The decision in Borland is consistent with the requirement contained within the Criminal Procedure Act 2004 sch 1 div 2 cl 6(9) that, when formulating an indictment for burglary, a charge that alleges an offence involving an intention to commit an offence need not specify the actual offence intended. The decision does not, however, suggest that the prosecution is not required, when leading evidence, to identify an offence which the offender intended to commit.
In R v O'Meara [1943] NZLR 328, the New Zealand Court of Appeal, sitting in Wellington, applied Borland. In that case, the indictment against the accused alleged the offence of breaking and entering a dwelling‑house by day and stealing therefrom a sum of money. In the alternative, there was an allegation of breaking and entering the dwelling‑house by day with intent to commit a crime therein - 'to wit, the crime of theft'. The jury acquitted on the first count and on the second count returned a verdict 'guilty of breaking and entering with intent to commit a crime therein. What crime was intended has not been definitely proved'.
Counsel for the Crown applied to amend the second count by deleting the words 'to wit, the crime of theft' and, upon objection, the trial judge stated a case for the opinion of the Court of Appeal as to whether or not the proposed amendment to the second count should be made and, if so, on what terms.
The Court of Appeal held that a verdict of not guilty should be entered. Myers CJ, Blair, Johnston and Fair JJ held that the result would be the same whether the count was amended or not and that the jury, by their verdict, were not satisfied that the evidence (our emphasis) disclosed an intent to commit the crime of theft. The court further held that there was nothing in the evidence upon which a jury could reasonably find that there was an intent to commit any other crime.
Myers CJ, at 331, said:
Sometimes an indictment under this [s 277 Crimes Act 1908 (NZ)] and other similar sections is framed merely in general words, as in Rex v Borland, without particularizing the specific crime which it is alleged the prisoner intended to commit; but sometimes again, where the depositions seem to point to one, and only one, particular species of crime which the prisoner could have had an intent to commit, the Crown Prosecutor condescends to particularize the crime which the Crown alleges the prisoner had the intent to commit.
Myers CJ added, at 332:
[T]he gist of the offence is the intent to commit a crime. If there is nothing in the evidence to prove that the prisoner had any such intent, he cannot be convicted. The case of R v Wood [(1911) 7 Cr App Rep 56], cited by the Solicitor‑General, does not help. All that that case shows is that where the indictment is in general terms without an allegation of an intent to commit a particular felony, and the evidence shows an intent to commit larceny, that is evidence upon which a jury may find the prisoner guilty. So here, if the second count in the indictment had been in general terms without alleging an intent to commit a specified crime and the jury had found the prisoner guilty, there was evidence - that is to say, evidence of an intent to commit theft - upon which the jury could so find. That is as far as Wood's case goes. If, however, the Crown alleges an intent to commit a particular offence, and that intent is negatived by the jury, a verdict of having broken and entered the premises with intent to commit a crime cannot be supported unless there is evidence from which it would be reasonable and proper for a jury to find that the prisoner had an intent to commit some offence other than that of theft.

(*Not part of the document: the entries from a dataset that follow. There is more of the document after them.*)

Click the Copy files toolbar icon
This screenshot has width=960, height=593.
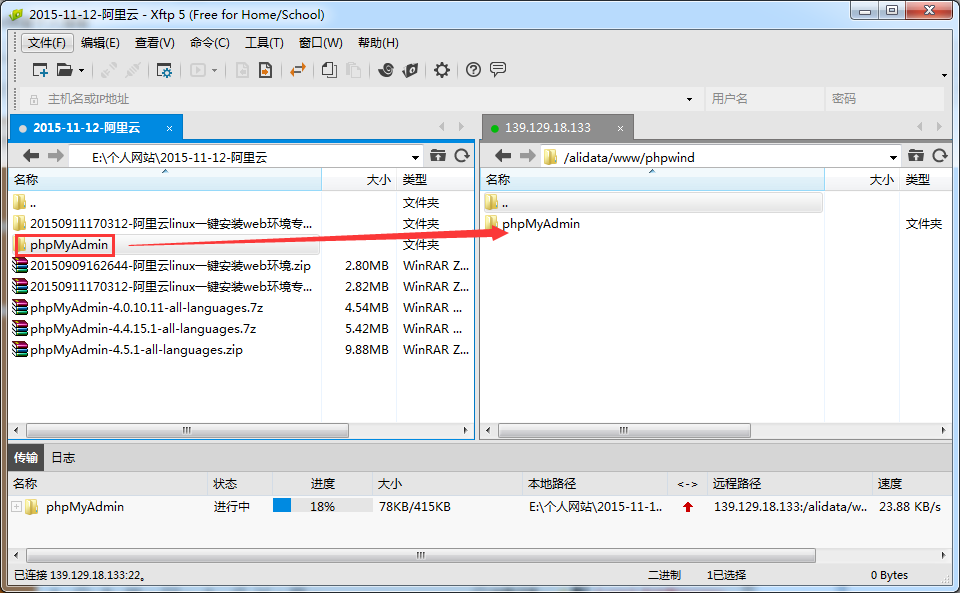click(330, 70)
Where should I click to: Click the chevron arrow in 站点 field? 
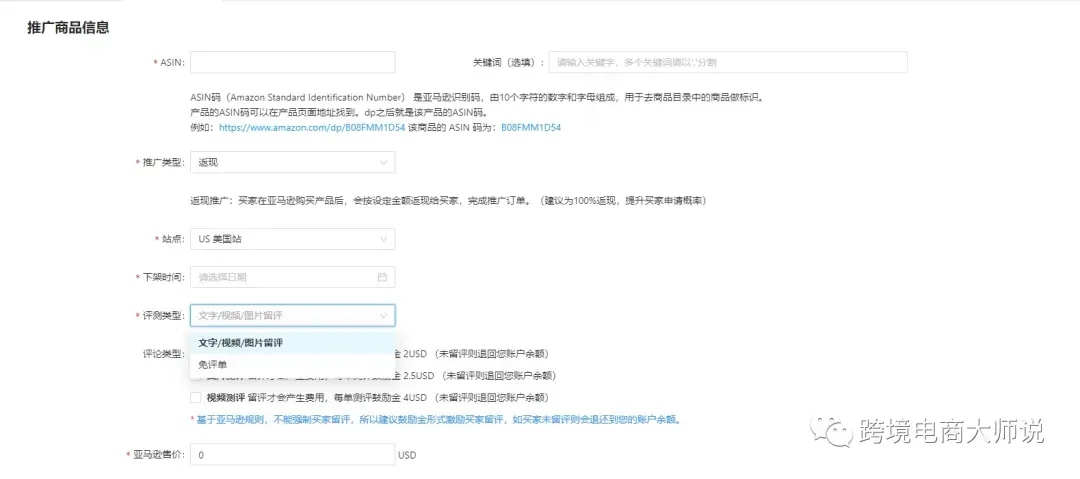click(383, 239)
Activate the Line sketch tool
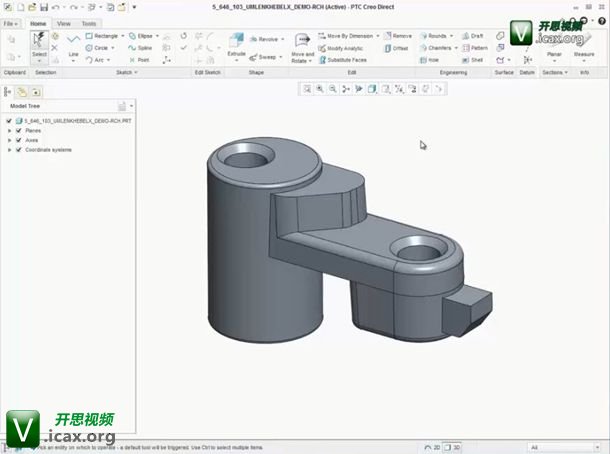 coord(73,45)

Whilst an indictment alleging an offence involving an intention to commit an offence need not specify the actual offence intended (cf Criminal Procedure Act 2004 sch 1 div 2 cl 6(9)), the prosecution must, nevertheless, lead at trial evidence to prove an intention to commit an offence.

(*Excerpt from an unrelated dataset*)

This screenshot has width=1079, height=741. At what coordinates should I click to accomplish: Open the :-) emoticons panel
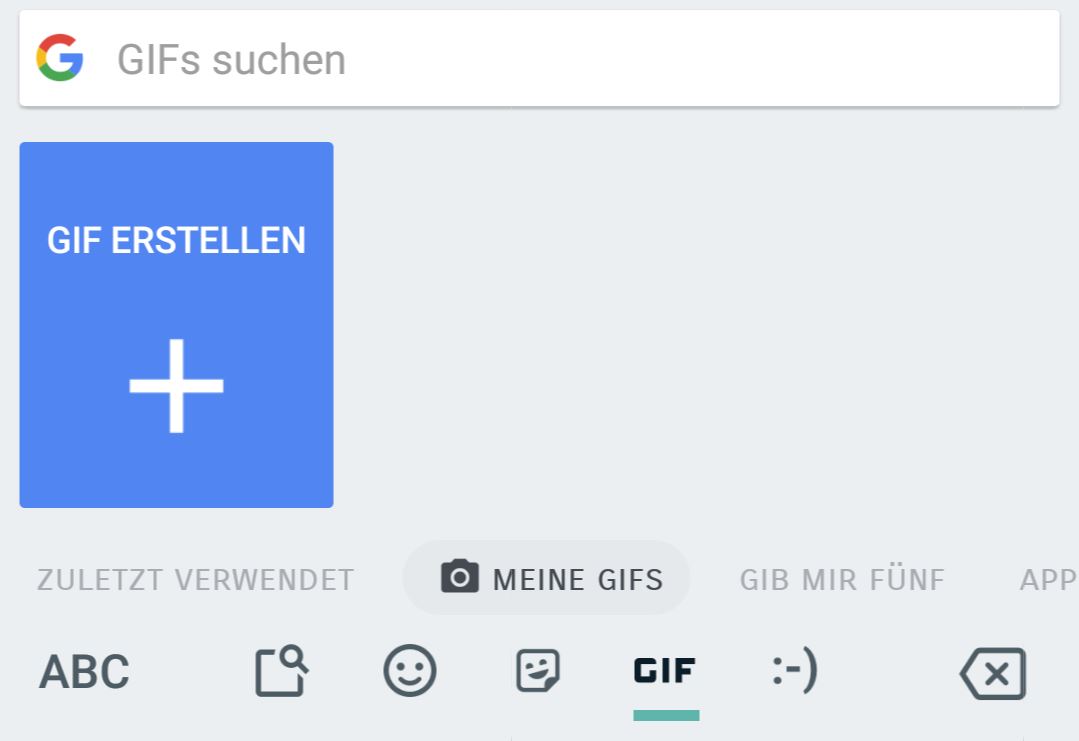point(795,669)
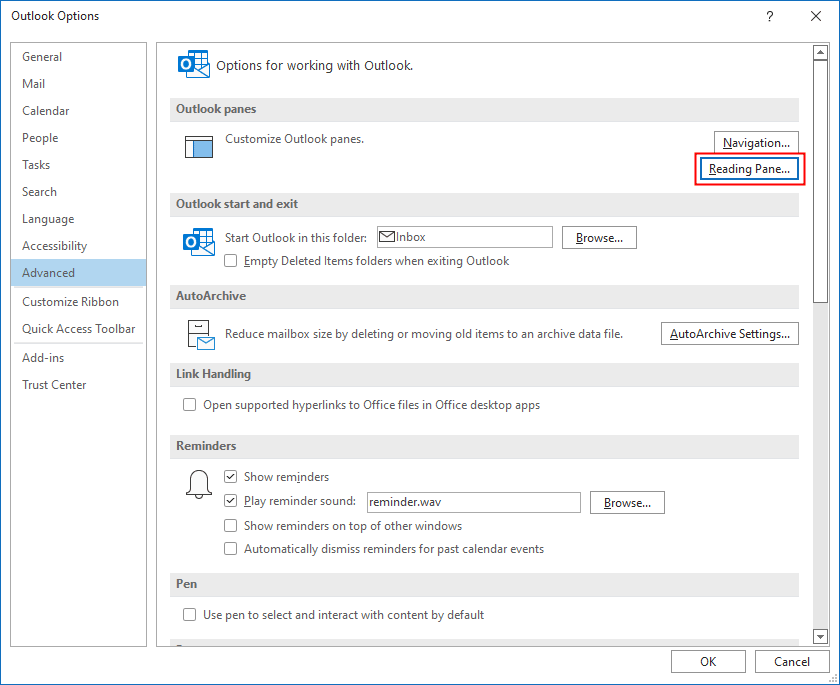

Because an intention to commit an offence requires a specific intention on the part of an accused person, the prosecution must lead evidence to support the allegation contained in the indictment. In the present case, the evidence led by the prosecution pointed overwhelmingly to an intention to commit an assault on one or more of the occupants of the premises at Shady Grove, Yangebup. No other offence was contemplated.
The trial judge told the jury that the prosecution did not have to prove what offence each of the accused intended to commit on entering the house. Nevertheless, it was essential that the prosecution identify in the evidence an offence. Were it otherwise, the jury would be left with the task of having to work out for itself what offence or offences the appellant may have intended to commit. The jury could not be expected to be familiar with the provisions of the Criminal Code. It was necessary that they be directed as to what potential offence or offences the appellant may have intended to commit. That direction would depend upon the evidence led by the prosecution.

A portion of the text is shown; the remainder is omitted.